Saved entries
Content starts
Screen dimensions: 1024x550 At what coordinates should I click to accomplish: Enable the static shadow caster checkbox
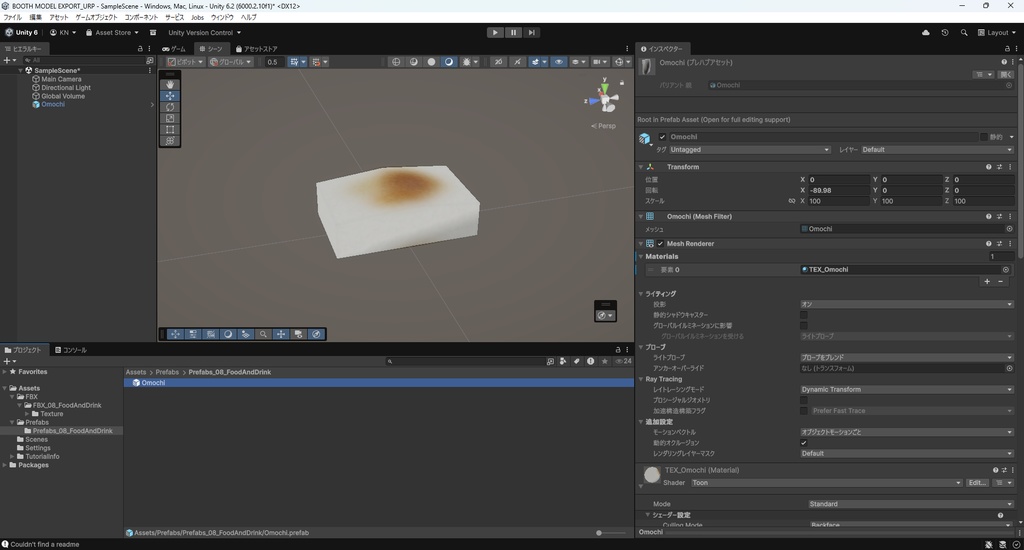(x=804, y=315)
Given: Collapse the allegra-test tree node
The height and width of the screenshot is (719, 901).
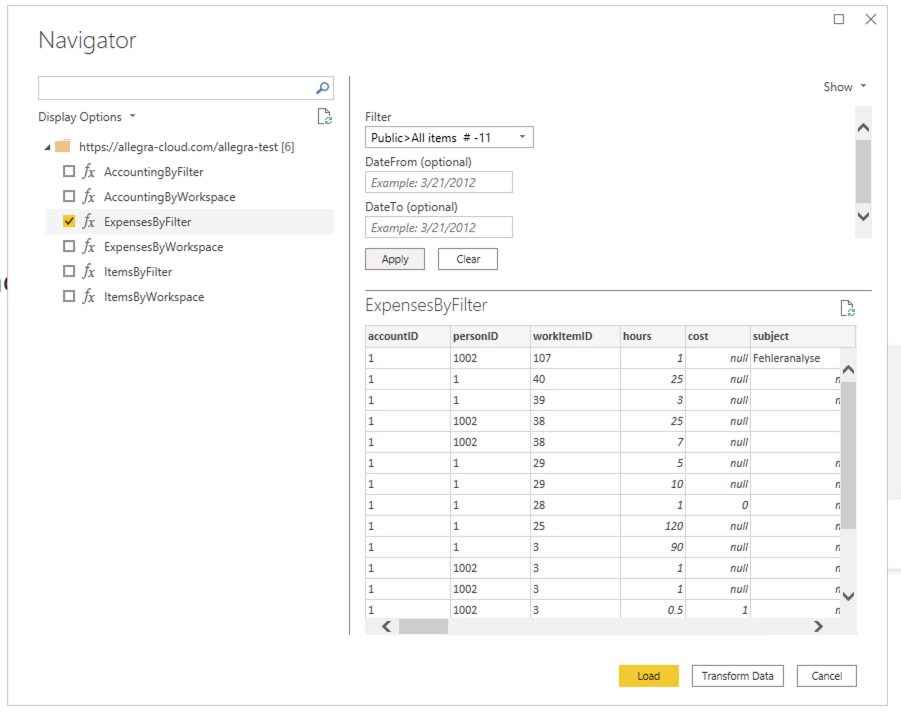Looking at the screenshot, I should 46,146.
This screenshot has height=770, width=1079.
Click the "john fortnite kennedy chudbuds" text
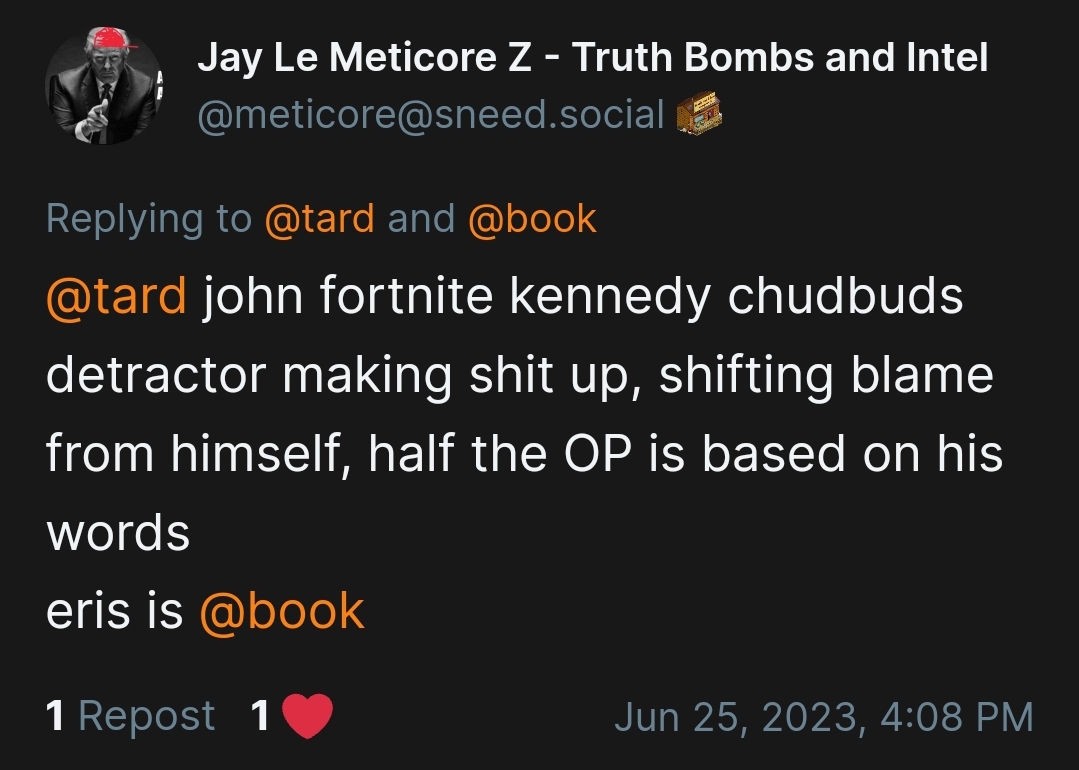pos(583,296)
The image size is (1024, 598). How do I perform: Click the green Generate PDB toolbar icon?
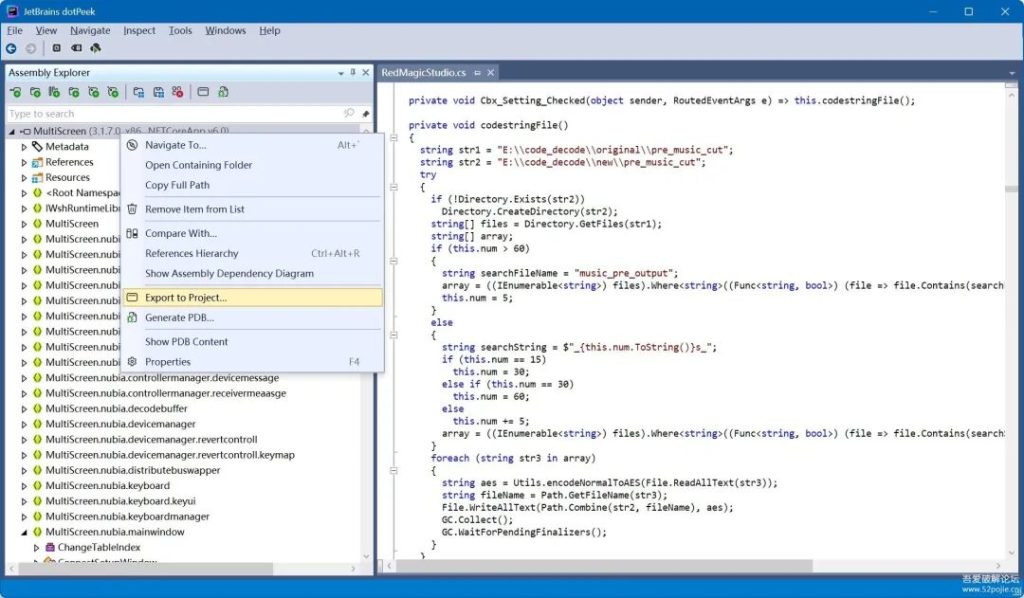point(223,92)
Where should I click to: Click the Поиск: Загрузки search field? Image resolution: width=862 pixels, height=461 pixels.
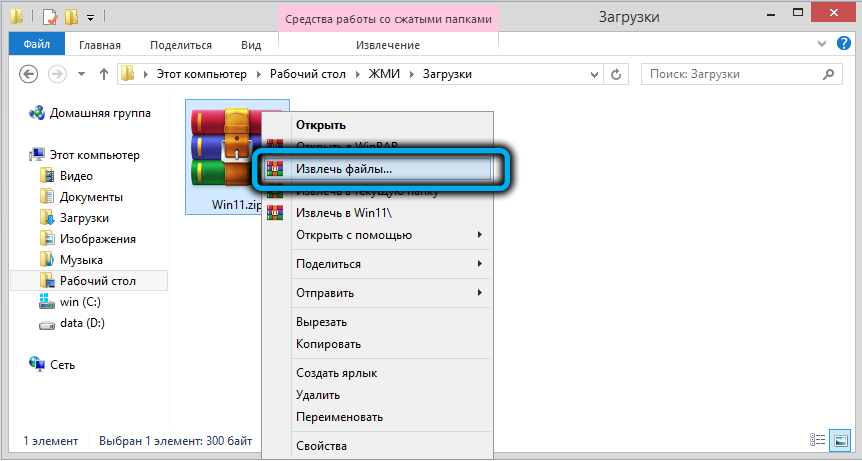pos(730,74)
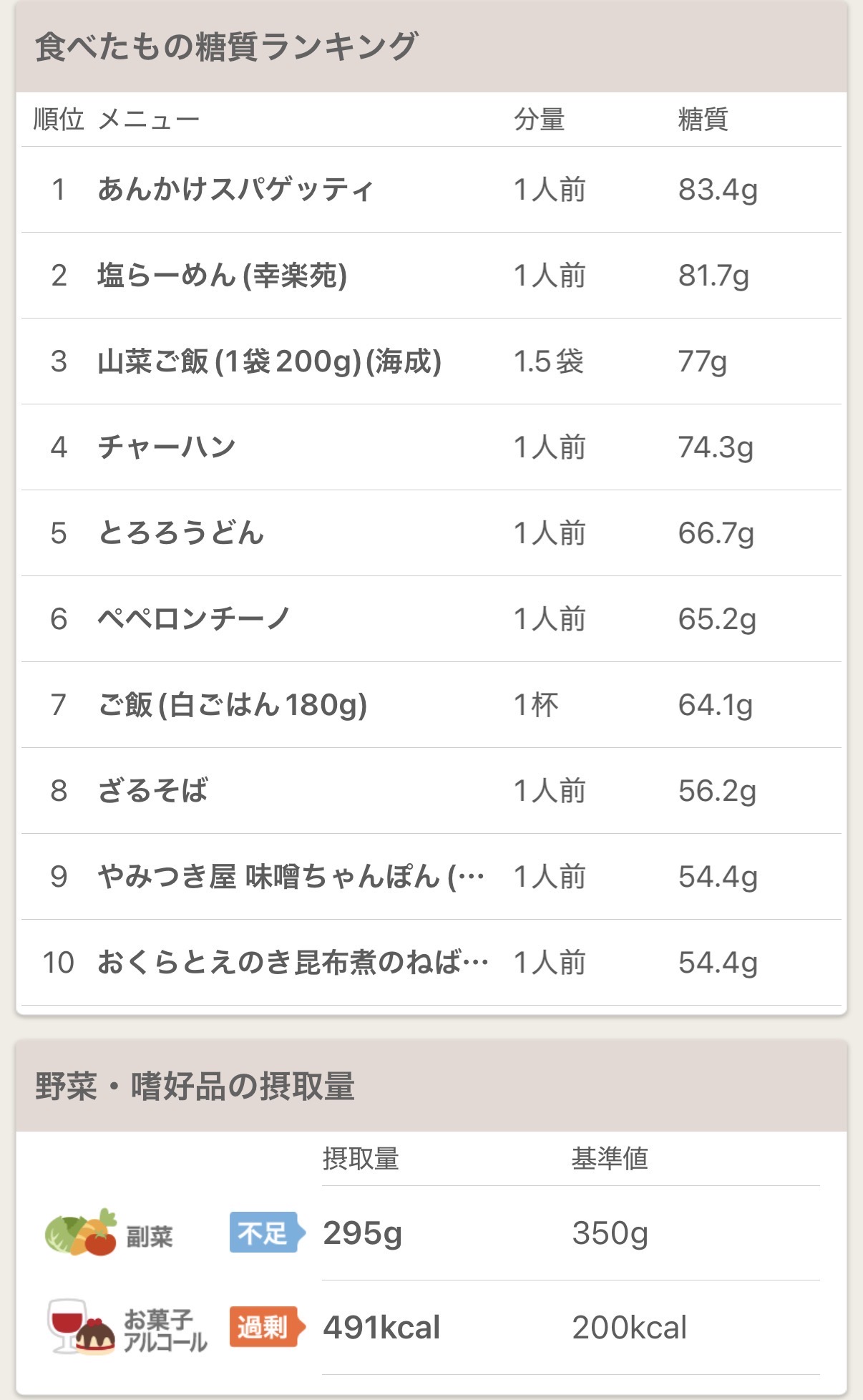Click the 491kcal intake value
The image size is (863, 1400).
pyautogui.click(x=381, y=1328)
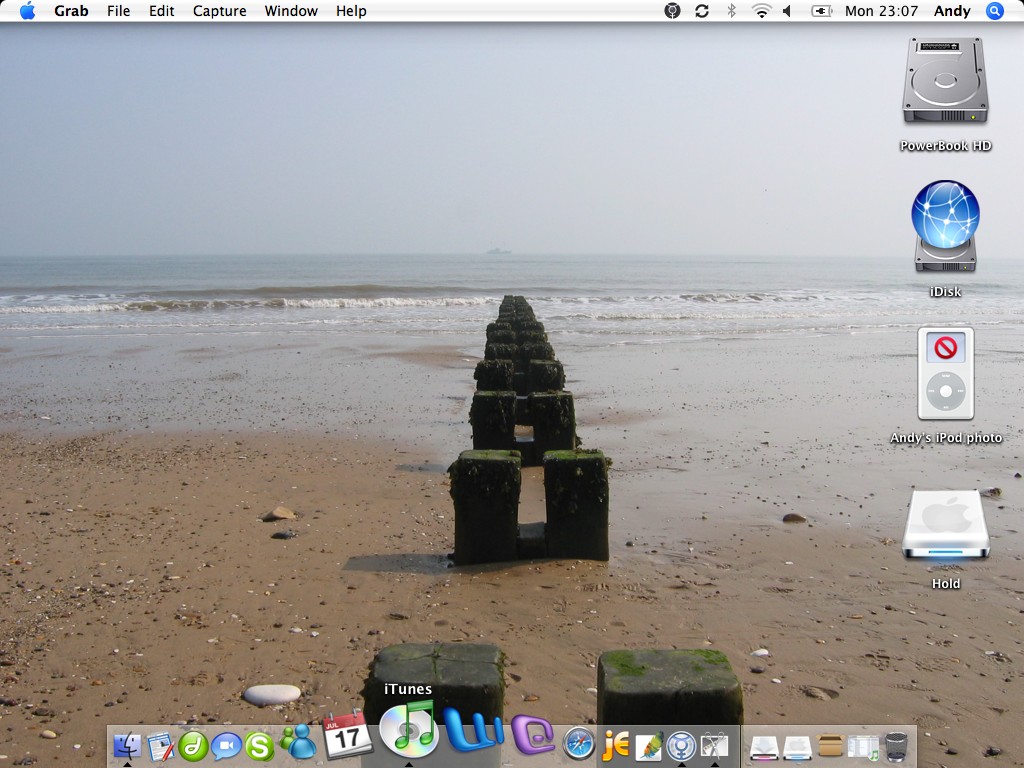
Content ends
**EXERCISE AIM**
Please print all of the records above exactly, omitting each picture.

**RESPONSE BELOW**
Screen dimensions: 1024x550 At what coordinates should I click to accomplish: Enable the static shadow caster checkbox
(x=804, y=315)
Given: Collapse the allegra-test tree node
The height and width of the screenshot is (719, 901).
Looking at the screenshot, I should 46,146.
This screenshot has height=770, width=1079.
Click the "john fortnite kennedy chudbuds" text
pos(583,296)
The image size is (1024, 598). How do I perform: Click the green Generate PDB toolbar icon?
point(223,92)
Where should I click to: Click the Поиск: Загрузки search field? Image resolution: width=862 pixels, height=461 pixels.
pos(730,74)
Click the 491kcal intake value
The image size is (863, 1400).
pyautogui.click(x=381, y=1328)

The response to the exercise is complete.